The basic usage can be obtained by opening a connection to a SQLite3 database. This will return an array of generated classes, on which you can both define relevant relations and run query methods.
require_relative 'base_connection' BaseConnection.connect('questions.db') # => [User, Question, Reply, QuestionFollow, QuestionLike] class User has_many :questions, foreign_key: :author_id end class Question belongs_to :author, class_name: "User" end
First of all, every generated class gains access to a find_by_?
method for every column name in the corresponding table. They also gain two general query methods: where
and find_by
, both of which take a hash of options or a string. where
is a lazy loader which returns a BaseRelation
instance, whereas find_by
is an eager loader: it returns the first record found, or nil. There are several other query methods, including: all
, joins
, select
, and limit
. BaseRelation
objects represent a query (stored as a SastMan
instance), and will return the values of the query results as soon as we need them. BaseRelation
objects also have access to the query methods.
These methods can be chained in whatever order is preferred, like this:
User.where(subscribed: true).select(:fname).limit(10)

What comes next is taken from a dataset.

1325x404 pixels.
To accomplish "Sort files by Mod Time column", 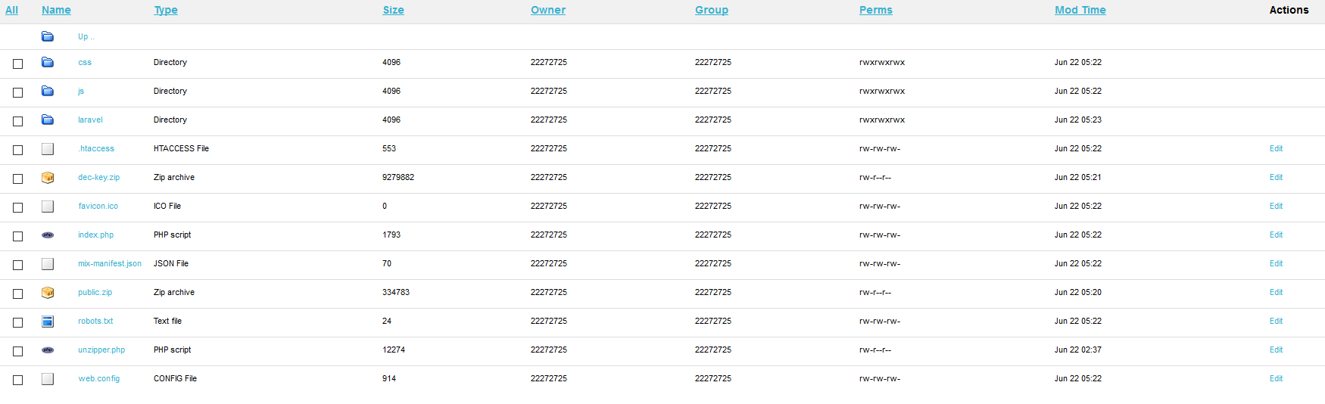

This would turn into the following SQL statement:
SELECT fname FROM users WHERE subscribed = 'true' LIMIT 10
We also define association methods on the generated classes. In this way, we can open up the class and use has_many
and belongs_to
options as one would do in ActiveRecord. Currently the :through
option is in the works, along with has_one
. We may expect the relevant methods to be created through the declaration of these associations. Following with the code above, we can expect the following to work, respectively fetching the first user's questions, and the first question's author:
User.first.questions Question.first.author
As I was trying to implement query method chaining, it dawned on me that what I needed was a way of taking different bits of SQL and being able to compose it into an valid SELECT
statement which would fetch the relevant data. To this end I implemented SastMan
(SQL AST Manager), being inspired by ActiveRecord's Arel
.
SastMan
is in essence a parser of a subset of SQL SELECT
statements (check parser.rb
for the syntax which is covered). It generates an abstract syntax tree of a given statement by performing lexical and syntactic analysis on a query string. In particular, a lexer passes over a string literal, returning an array of tokens. The tokens are then passed to the parser, which generates the AST by using a technique known as recursive descent, specifically implementing Dijkstra's Shunting Yard Algorithm for parsing operator precedence.
Given that we only parse one type of SQL statement, implementing recursive descent was fairly simple. Operator precedence only needs to be worked out within subexpressions, specifically the ones found inside the WHERE
clause of the SELECT
statement.
Finally, SastMan
is able to take two ASTs and compose them into a single one: this is the core functionality which enables query method chaining. SastMan
objects also have a #to_sql
method which returns the AST as a SQL compliant query string.